Mientras Lucho pedaleaba, el médico Osorio iba en el Peugeot rojo que conducía el director técnico Raúl Meza. En esa jornada, como en las anteriores, repartieron a los ciclistas colombianos los mismos alimentos: sánduches de jamón, queso y mermelada, bocadillos veleños y Coca-Cola. Algunos europeos del pelotón se burlaban y otros pedían clandestinamente un sorbo de gaseosa sin que sus técnicos los vieran. Repartieron gustosos hasta que tuvieron que acelerar: Lucho había empezado a escalar y se disponía a cazar a los cuatro fugados. Miró a Meza, le levantó la ceja y escuchó la orden: “¡Arranque!”.
“En 20 años que llevo en el ciclismo nunca había visto un corredor con la facilidad de Herrera para subir”, reprodujeron en una cadena local las palabras del campeón Jopp Zoetemelk. Cuando en Colombia eran casi las 8:42 a.m., Lucho coronaba el puerto como había planeado, pero promediando el descenso por el camino estrecho se encontró en una curva cerrada con brea derretida que no pudo eludir. La fe y los colombianos se separaron como Lucho y su bicicleta. La sangre era escandalosa incluso en la imagen poco nítida de los televisores.
Los integrantes colombianos del Peugeot intentaron bajarse, pero tuvieron que regresar. “Se demoró más en caerse que en volver a subirse”, recuerda Osorio. El mismo Herrera se enderezó, buscó su bicicleta y siguió pedaleando, mientras confundía la sangre con sudor y el dolor con coraje. En Colombia la angustia aumentó: Lucho perdió 15 segundos, Perico Delgado le recortó diferencia desde el primer lote, al igual que Bernard Hinault desde el pelotón. Que lo van a alcanzar, que pobrecito, que ay, Dios mío.
Muchos fueron Lucho Herrera. Muchos se reconocieron en él, en el tipo que cultivaba su jardín en Fusagasugá, que tomaba tinto al frente de la iglesia Nuestra Señora de Belén o diagonal a la Notaría 1ª, que se emocionaba en silencio con los goles de Funes en Millonarios, que enternecía con su timidez y cara de monaguillo, que no se creía más de lo que era y que tampoco se victimizaba por la precariedad. Ni el mismo Fabio Parra, en la misma situación, habría conmovido tanto.

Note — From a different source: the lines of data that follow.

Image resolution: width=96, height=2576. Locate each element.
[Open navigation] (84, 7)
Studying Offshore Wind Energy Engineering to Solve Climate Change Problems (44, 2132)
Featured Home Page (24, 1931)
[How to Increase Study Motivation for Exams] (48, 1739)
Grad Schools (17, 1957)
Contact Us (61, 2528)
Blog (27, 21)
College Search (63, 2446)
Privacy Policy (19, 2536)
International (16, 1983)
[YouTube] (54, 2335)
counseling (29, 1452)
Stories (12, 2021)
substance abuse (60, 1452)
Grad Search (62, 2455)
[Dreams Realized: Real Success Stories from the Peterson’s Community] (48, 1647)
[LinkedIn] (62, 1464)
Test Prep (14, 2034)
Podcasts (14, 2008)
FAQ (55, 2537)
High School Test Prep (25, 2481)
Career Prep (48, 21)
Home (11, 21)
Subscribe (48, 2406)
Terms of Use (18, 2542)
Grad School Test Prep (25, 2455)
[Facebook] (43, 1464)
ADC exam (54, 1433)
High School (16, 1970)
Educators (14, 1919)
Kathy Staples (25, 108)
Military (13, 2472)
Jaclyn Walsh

Por eso su imagen se inmortalizó: la sangre incontenible, los brazos raspados, la bicicleta plateada con manubrio amarillo y el dorsal número 81. Ese pequeño de 54 kilogramos y cuerpo de niño cruzaba la meta después de 4 horas, 56 minutos y 32 segundos de drama. Lo recibió una multitud y tuvo que interrumpir la costumbre de quedarse en los puntos de meta tomándose un expreso de Café de Colombia y leyendo la edición de L’Équipe. Ese día no pudo hacerlo.
Debió asistir a las pruebas antidoping y luego a una clínica de Saint-Etienne para someterlo a una sutura. “Siete puntos…”, recuerda Osorio, que ese mismo día advirtió que en 48 horas empezarían los otros dolores musculares tras la caída: en la espalda, en las regiones glúteas y en los hombros. Mientras el médico lo acompañaba a las rutinas tras ser campeón de la etapa 14 del Tour de Francia, Lucho Herrera habló poco y se quejó nada. Mantuvo su cara de jugador de póquer y sólo le soltó un par de preguntas concisas a Osorio.
—¿Cómo estarán en Colombia?
—Una berraquera.
—¿Qué estará diciendo la gente?
—Dicen que eres el gran rey de las montañas.